Task directions: Could you write out each of the records below exactly?

(Records shown)

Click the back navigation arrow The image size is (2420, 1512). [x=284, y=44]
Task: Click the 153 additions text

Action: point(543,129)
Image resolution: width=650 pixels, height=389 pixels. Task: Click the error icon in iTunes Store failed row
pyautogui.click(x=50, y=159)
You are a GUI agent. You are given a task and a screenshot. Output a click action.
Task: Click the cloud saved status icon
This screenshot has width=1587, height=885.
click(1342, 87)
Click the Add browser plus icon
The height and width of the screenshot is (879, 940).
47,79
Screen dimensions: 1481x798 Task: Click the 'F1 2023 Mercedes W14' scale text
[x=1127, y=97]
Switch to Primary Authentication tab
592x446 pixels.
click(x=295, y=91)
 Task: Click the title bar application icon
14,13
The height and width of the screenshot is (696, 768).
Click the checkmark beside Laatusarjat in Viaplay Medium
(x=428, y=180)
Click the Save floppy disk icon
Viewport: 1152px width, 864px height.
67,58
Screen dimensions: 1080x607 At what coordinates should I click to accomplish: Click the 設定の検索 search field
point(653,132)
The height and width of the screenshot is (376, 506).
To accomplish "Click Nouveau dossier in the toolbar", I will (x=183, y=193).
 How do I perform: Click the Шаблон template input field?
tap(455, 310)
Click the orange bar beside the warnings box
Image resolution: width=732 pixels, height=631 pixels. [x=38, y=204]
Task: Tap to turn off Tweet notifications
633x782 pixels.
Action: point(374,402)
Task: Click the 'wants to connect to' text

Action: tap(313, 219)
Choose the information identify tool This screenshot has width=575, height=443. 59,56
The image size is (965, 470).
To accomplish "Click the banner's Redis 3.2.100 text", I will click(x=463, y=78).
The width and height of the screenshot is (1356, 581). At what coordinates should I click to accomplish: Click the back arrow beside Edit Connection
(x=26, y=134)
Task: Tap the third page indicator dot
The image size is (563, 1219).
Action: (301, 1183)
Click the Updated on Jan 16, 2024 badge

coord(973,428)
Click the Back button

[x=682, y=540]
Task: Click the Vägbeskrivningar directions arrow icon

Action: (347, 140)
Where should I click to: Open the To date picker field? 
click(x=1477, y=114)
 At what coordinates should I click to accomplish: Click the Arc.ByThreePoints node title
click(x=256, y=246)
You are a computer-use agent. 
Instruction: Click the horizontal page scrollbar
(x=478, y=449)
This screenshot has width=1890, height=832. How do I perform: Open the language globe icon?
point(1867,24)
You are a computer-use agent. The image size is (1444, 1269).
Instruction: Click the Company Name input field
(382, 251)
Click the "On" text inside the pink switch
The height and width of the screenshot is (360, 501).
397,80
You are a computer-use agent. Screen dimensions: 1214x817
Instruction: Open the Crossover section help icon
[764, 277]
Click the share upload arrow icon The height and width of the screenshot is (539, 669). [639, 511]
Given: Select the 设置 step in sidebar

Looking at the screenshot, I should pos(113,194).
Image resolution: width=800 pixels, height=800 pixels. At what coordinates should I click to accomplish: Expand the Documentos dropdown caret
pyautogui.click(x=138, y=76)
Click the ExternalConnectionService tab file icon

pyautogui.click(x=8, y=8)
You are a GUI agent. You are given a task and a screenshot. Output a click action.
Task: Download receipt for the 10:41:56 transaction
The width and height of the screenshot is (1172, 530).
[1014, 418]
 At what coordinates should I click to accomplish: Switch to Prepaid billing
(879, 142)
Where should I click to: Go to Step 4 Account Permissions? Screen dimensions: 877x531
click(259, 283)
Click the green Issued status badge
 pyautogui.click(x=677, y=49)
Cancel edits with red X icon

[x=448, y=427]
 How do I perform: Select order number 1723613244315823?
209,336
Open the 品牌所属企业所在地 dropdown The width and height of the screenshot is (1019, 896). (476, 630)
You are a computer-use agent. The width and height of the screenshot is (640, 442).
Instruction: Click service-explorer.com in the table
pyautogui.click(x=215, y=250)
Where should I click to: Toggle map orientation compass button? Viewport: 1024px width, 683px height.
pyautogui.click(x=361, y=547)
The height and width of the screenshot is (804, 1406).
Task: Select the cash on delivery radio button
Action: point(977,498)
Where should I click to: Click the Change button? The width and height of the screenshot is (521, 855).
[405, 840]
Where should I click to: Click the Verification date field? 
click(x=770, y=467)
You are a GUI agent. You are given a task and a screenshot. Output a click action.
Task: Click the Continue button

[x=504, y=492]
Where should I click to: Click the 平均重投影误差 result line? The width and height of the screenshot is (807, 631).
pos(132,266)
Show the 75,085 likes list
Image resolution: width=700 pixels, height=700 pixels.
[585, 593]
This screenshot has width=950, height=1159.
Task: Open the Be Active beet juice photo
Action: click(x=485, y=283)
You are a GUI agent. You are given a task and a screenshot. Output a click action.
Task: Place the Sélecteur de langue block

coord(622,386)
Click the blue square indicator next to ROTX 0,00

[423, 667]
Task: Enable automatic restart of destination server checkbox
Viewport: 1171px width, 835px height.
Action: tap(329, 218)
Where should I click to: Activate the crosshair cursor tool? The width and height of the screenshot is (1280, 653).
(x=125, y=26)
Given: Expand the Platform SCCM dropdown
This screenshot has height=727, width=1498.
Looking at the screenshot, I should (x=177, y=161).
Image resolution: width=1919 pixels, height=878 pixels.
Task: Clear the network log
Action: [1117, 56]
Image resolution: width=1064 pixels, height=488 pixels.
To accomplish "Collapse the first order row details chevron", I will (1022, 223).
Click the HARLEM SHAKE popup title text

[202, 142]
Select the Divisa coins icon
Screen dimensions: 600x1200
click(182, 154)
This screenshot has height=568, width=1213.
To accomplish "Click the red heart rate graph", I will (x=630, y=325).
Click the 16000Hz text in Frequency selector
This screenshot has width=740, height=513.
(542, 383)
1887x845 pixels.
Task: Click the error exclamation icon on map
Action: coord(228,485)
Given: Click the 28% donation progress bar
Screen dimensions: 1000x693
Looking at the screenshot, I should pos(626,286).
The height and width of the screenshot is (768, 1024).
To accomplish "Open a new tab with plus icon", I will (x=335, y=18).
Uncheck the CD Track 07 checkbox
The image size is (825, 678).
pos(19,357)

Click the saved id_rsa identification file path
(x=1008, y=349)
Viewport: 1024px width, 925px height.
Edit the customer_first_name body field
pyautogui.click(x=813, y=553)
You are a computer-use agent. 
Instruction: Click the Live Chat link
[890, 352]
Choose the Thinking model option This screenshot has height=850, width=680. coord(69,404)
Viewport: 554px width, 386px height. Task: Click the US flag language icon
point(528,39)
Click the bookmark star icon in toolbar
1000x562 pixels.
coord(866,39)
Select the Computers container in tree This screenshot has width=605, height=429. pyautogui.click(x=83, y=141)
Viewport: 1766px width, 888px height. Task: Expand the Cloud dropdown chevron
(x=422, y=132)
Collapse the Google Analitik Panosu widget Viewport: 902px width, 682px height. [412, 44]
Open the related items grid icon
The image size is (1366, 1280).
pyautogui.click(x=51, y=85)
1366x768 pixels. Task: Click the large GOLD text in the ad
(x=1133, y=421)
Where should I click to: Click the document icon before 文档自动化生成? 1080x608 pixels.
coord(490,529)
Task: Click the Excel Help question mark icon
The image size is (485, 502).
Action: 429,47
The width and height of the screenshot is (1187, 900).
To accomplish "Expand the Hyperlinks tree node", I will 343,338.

(End Records shown)

Answer box:
Click the back navigation arrow The image size is (2420, 1512). [x=284, y=44]
Task: Click the 153 additions text

Action: point(543,129)
Image resolution: width=650 pixels, height=389 pixels. Task: Click the error icon in iTunes Store failed row
pyautogui.click(x=50, y=159)
You are a GUI agent. You are given a task and a screenshot. Output a click action.
Task: Click the cloud saved status icon
This screenshot has width=1587, height=885.
click(1342, 87)
Click the Add browser plus icon
The height and width of the screenshot is (879, 940).
47,79
Screen dimensions: 1481x798 Task: Click the 'F1 2023 Mercedes W14' scale text
[x=1127, y=97]
Switch to Primary Authentication tab
592x446 pixels.
click(x=295, y=91)
 Task: Click the title bar application icon
14,13
The height and width of the screenshot is (696, 768).
Click the checkmark beside Laatusarjat in Viaplay Medium
(x=428, y=180)
Click the Save floppy disk icon
Viewport: 1152px width, 864px height.
67,58
Screen dimensions: 1080x607 At what coordinates should I click to accomplish: Click the 設定の検索 search field
point(653,132)
The height and width of the screenshot is (376, 506).
To accomplish "Click Nouveau dossier in the toolbar", I will (x=183, y=193).
 How do I perform: Click the Шаблон template input field?
tap(455, 310)
Click the orange bar beside the warnings box
Image resolution: width=732 pixels, height=631 pixels. [x=38, y=204]
Task: Tap to turn off Tweet notifications
633x782 pixels.
Action: point(374,402)
Task: Click the 'wants to connect to' text

Action: tap(313, 219)
Choose the information identify tool This screenshot has width=575, height=443. 59,56
The image size is (965, 470).
To accomplish "Click the banner's Redis 3.2.100 text", I will click(x=463, y=78).
The width and height of the screenshot is (1356, 581). At what coordinates should I click to accomplish: Click the back arrow beside Edit Connection
(x=26, y=134)
Task: Tap the third page indicator dot
The image size is (563, 1219).
Action: (301, 1183)
Click the Updated on Jan 16, 2024 badge

coord(973,428)
Click the Back button

[x=682, y=540]
Task: Click the Vägbeskrivningar directions arrow icon

Action: (347, 140)
Where should I click to: Open the To date picker field? 
click(x=1477, y=114)
 At what coordinates should I click to accomplish: Click the Arc.ByThreePoints node title
click(x=256, y=246)
You are a computer-use agent. 
Instruction: Click the horizontal page scrollbar
(x=478, y=449)
This screenshot has width=1890, height=832. How do I perform: Open the language globe icon?
point(1867,24)
You are a computer-use agent. The image size is (1444, 1269).
Instruction: Click the Company Name input field
(382, 251)
Click the "On" text inside the pink switch
The height and width of the screenshot is (360, 501).
397,80
You are a computer-use agent. Screen dimensions: 1214x817
Instruction: Open the Crossover section help icon
[764, 277]
Click the share upload arrow icon The height and width of the screenshot is (539, 669). [639, 511]
Given: Select the 设置 step in sidebar

Looking at the screenshot, I should pos(113,194).
Image resolution: width=800 pixels, height=800 pixels. At what coordinates should I click to accomplish: Expand the Documentos dropdown caret
pyautogui.click(x=138, y=76)
Click the ExternalConnectionService tab file icon

pyautogui.click(x=8, y=8)
You are a GUI agent. You are given a task and a screenshot. Output a click action.
Task: Download receipt for the 10:41:56 transaction
The width and height of the screenshot is (1172, 530).
[1014, 418]
 At what coordinates should I click to accomplish: Switch to Prepaid billing
(879, 142)
Where should I click to: Go to Step 4 Account Permissions? Screen dimensions: 877x531
click(259, 283)
Click the green Issued status badge
 pyautogui.click(x=677, y=49)
Cancel edits with red X icon

[x=448, y=427]
 How do I perform: Select order number 1723613244315823?
209,336
Open the 品牌所属企业所在地 dropdown The width and height of the screenshot is (1019, 896). (476, 630)
You are a computer-use agent. The width and height of the screenshot is (640, 442).
Instruction: Click service-explorer.com in the table
pyautogui.click(x=215, y=250)
Where should I click to: Toggle map orientation compass button? Viewport: 1024px width, 683px height.
pyautogui.click(x=361, y=547)
The height and width of the screenshot is (804, 1406).
Task: Select the cash on delivery radio button
Action: point(977,498)
Where should I click to: Click the Change button? The width and height of the screenshot is (521, 855).
[405, 840]
Where should I click to: Click the Verification date field? 
click(x=770, y=467)
You are a GUI agent. You are given a task and a screenshot. Output a click action.
Task: Click the Continue button

[x=504, y=492]
Where should I click to: Click the 平均重投影误差 result line? The width and height of the screenshot is (807, 631).
pos(132,266)
Show the 75,085 likes list
Image resolution: width=700 pixels, height=700 pixels.
[585, 593]
This screenshot has width=950, height=1159.
Task: Open the Be Active beet juice photo
Action: click(x=485, y=283)
You are a GUI agent. You are given a task and a screenshot. Output a click action.
Task: Place the Sélecteur de langue block

coord(622,386)
Click the blue square indicator next to ROTX 0,00

[423, 667]
Task: Enable automatic restart of destination server checkbox
Viewport: 1171px width, 835px height.
Action: tap(329, 218)
Where should I click to: Activate the crosshair cursor tool? The width and height of the screenshot is (1280, 653).
(x=125, y=26)
Given: Expand the Platform SCCM dropdown
This screenshot has height=727, width=1498.
Looking at the screenshot, I should (x=177, y=161).
Image resolution: width=1919 pixels, height=878 pixels.
Task: Clear the network log
Action: [1117, 56]
Image resolution: width=1064 pixels, height=488 pixels.
To accomplish "Collapse the first order row details chevron", I will (1022, 223).
Click the HARLEM SHAKE popup title text

[202, 142]
Select the Divisa coins icon
Screen dimensions: 600x1200
click(182, 154)
This screenshot has height=568, width=1213.
To accomplish "Click the red heart rate graph", I will (x=630, y=325).
Click the 16000Hz text in Frequency selector
This screenshot has width=740, height=513.
(542, 383)
1887x845 pixels.
Task: Click the error exclamation icon on map
Action: coord(228,485)
Given: Click the 28% donation progress bar
Screen dimensions: 1000x693
Looking at the screenshot, I should pos(626,286).
The height and width of the screenshot is (768, 1024).
To accomplish "Open a new tab with plus icon", I will (x=335, y=18).
Uncheck the CD Track 07 checkbox
The image size is (825, 678).
pos(19,357)

Click the saved id_rsa identification file path
(x=1008, y=349)
Viewport: 1024px width, 925px height.
Edit the customer_first_name body field
pyautogui.click(x=813, y=553)
You are a computer-use agent. 
Instruction: Click the Live Chat link
[890, 352]
Choose the Thinking model option This screenshot has height=850, width=680. coord(69,404)
Viewport: 554px width, 386px height. Task: Click the US flag language icon
point(528,39)
Click the bookmark star icon in toolbar
1000x562 pixels.
coord(866,39)
Select the Computers container in tree This screenshot has width=605, height=429. pyautogui.click(x=83, y=141)
Viewport: 1766px width, 888px height. Task: Expand the Cloud dropdown chevron
(x=422, y=132)
Collapse the Google Analitik Panosu widget Viewport: 902px width, 682px height. [412, 44]
Open the related items grid icon
The image size is (1366, 1280).
pyautogui.click(x=51, y=85)
1366x768 pixels. Task: Click the large GOLD text in the ad
(x=1133, y=421)
Where should I click to: Click the document icon before 文档自动化生成? 1080x608 pixels.
coord(490,529)
Task: Click the Excel Help question mark icon
The image size is (485, 502).
Action: 429,47
The width and height of the screenshot is (1187, 900).
To accomplish "Expand the Hyperlinks tree node", I will 343,338.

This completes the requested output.